• **Exercise data**

* * *

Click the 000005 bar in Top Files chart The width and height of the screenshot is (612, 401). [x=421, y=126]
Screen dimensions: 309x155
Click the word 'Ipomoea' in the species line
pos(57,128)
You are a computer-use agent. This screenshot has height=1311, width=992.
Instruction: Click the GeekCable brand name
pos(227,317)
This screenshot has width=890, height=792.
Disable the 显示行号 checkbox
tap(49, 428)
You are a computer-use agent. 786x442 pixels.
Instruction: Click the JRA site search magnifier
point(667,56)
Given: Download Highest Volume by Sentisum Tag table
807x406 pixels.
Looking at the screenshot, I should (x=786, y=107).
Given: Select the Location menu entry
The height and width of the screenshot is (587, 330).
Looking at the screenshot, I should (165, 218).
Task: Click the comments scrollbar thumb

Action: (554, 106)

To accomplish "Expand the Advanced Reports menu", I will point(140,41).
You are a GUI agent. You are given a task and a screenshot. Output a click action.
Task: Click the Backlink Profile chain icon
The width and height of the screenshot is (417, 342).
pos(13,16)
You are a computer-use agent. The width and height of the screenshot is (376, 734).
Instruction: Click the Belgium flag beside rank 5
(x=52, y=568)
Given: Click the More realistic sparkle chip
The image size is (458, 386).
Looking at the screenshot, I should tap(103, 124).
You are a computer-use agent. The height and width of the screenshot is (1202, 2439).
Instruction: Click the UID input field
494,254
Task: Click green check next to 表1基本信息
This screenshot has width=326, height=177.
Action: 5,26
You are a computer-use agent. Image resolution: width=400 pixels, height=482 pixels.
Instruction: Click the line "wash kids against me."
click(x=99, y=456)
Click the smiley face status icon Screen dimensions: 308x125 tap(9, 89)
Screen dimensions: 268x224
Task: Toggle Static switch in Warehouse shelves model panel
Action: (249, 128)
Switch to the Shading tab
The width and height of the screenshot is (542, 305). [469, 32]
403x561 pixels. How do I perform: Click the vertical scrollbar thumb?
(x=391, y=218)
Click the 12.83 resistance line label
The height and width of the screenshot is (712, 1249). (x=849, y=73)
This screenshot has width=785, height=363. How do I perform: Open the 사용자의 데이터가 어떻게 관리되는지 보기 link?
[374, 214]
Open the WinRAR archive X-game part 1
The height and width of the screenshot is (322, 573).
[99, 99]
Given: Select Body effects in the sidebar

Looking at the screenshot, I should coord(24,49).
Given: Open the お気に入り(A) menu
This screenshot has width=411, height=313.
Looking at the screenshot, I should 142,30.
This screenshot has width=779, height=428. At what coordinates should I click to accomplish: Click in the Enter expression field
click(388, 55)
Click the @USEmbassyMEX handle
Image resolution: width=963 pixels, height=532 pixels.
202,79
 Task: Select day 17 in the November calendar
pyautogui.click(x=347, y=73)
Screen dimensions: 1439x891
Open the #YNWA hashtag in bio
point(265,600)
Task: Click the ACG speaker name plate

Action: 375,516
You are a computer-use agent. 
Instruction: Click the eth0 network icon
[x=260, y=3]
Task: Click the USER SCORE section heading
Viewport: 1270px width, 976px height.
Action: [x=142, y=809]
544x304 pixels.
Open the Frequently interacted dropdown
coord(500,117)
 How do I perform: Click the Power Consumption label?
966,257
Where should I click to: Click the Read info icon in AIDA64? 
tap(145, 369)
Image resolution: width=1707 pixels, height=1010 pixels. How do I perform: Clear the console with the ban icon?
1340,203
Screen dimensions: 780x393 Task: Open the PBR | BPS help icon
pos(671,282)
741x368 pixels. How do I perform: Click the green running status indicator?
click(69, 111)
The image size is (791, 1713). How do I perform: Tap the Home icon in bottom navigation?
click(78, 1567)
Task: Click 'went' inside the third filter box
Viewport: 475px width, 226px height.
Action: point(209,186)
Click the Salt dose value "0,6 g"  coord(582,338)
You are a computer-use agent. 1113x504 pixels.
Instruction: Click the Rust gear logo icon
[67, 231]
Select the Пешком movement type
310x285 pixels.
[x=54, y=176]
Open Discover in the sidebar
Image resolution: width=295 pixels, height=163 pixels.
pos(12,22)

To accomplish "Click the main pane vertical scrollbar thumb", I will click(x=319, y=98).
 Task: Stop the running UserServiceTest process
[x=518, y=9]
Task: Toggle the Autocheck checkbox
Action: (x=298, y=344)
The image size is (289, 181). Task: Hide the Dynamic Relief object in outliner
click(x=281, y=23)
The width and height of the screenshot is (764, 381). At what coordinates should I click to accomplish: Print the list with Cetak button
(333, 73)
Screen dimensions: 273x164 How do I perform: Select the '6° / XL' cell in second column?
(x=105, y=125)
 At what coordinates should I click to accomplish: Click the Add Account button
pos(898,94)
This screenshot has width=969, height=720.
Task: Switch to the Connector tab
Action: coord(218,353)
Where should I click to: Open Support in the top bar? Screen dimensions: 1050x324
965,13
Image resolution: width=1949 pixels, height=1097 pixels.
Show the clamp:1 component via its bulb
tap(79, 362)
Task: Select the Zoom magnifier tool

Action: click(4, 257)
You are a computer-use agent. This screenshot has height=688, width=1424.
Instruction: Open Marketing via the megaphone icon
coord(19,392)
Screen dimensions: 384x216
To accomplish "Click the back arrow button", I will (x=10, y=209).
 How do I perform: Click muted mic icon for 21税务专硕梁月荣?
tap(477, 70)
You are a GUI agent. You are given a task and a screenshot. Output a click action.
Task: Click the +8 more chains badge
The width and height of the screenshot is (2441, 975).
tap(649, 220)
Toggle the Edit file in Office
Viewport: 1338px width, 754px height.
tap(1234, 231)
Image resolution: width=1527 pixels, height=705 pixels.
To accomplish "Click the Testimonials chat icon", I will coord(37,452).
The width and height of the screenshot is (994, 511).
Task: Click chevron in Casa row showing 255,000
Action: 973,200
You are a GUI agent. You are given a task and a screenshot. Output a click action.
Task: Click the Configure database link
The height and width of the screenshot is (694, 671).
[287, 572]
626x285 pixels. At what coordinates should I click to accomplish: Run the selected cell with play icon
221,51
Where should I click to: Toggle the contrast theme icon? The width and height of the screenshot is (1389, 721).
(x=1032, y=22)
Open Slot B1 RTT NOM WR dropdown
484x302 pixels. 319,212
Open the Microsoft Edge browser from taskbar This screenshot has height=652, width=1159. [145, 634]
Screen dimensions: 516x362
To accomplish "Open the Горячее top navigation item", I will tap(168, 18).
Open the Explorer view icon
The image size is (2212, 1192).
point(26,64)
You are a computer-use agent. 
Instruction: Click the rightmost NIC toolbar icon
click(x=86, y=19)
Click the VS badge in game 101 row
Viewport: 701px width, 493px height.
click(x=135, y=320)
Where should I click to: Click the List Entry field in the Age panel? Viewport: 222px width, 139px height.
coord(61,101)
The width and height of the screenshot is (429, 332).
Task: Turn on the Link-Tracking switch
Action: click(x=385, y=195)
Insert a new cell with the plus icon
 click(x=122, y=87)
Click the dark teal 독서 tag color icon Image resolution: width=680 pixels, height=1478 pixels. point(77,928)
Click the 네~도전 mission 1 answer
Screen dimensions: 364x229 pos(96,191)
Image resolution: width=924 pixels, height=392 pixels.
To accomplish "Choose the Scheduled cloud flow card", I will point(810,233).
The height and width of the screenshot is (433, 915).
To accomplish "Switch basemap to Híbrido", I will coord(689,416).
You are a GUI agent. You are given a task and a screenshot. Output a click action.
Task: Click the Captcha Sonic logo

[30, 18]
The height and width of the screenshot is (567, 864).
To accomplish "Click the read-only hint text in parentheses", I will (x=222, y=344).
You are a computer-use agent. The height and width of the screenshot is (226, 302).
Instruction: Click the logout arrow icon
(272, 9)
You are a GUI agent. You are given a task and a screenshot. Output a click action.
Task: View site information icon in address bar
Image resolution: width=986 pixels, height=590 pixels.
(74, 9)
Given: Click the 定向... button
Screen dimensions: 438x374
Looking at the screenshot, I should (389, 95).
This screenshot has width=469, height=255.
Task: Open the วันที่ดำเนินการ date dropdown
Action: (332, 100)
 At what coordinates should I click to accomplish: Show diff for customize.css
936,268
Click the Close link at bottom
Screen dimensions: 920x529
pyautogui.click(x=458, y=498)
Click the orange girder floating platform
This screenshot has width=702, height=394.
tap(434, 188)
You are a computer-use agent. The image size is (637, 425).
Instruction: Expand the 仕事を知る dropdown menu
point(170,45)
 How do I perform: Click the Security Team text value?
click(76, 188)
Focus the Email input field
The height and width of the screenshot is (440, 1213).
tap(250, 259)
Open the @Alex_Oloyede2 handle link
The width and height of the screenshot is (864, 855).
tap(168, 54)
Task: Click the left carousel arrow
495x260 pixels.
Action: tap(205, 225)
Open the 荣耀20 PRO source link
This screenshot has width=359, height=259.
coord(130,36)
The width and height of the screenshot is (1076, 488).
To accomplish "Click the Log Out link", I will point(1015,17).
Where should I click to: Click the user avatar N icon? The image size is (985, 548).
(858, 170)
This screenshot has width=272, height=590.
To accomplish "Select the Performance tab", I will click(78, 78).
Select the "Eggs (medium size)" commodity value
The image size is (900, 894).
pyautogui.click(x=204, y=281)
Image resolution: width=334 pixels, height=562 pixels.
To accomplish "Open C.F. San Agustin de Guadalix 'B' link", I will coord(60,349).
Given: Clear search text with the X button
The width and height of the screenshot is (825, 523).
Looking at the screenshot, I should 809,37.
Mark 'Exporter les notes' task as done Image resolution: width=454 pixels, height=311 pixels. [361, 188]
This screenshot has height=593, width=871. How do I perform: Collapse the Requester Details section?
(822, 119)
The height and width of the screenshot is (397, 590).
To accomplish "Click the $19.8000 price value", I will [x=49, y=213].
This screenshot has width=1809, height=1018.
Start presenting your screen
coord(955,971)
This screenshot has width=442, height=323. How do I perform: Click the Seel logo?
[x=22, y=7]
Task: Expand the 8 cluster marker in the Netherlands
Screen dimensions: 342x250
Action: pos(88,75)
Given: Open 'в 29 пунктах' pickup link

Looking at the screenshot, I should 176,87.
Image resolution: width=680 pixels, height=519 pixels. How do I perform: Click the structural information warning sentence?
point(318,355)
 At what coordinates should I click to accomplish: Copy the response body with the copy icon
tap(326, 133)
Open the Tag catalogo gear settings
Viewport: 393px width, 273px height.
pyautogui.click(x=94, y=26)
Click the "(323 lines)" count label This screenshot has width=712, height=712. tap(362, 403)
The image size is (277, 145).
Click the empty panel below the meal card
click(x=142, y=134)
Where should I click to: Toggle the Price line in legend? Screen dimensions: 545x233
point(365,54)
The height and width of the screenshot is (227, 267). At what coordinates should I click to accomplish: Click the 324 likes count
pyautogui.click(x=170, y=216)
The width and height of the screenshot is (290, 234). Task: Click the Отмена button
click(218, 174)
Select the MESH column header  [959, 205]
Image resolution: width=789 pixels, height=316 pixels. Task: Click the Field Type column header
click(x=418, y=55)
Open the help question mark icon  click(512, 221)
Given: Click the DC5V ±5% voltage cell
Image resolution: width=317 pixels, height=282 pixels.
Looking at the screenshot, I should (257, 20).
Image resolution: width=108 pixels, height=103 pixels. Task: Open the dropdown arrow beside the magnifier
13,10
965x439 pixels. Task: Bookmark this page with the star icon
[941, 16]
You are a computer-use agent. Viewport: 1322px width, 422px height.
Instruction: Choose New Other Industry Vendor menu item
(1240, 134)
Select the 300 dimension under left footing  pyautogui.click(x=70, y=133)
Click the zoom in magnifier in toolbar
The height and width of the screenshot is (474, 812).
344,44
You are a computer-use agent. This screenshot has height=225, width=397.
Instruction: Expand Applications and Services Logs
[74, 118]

* * *

• **Directions for this task**
Could you rewrite the rows from the start through the line containing "pos(227,317)", keeping each row in full but shifting every coordinate in the answers up by 97?

• **Solution for this exercise**
Click the 000005 bar in Top Files chart The width and height of the screenshot is (612, 401). [x=518, y=223]
Screen dimensions: 309x155
Click the word 'Ipomoea' in the species line
pos(154,225)
You are a computer-use agent. This screenshot has height=1311, width=992.
Instruction: Click the GeekCable brand name
pos(324,414)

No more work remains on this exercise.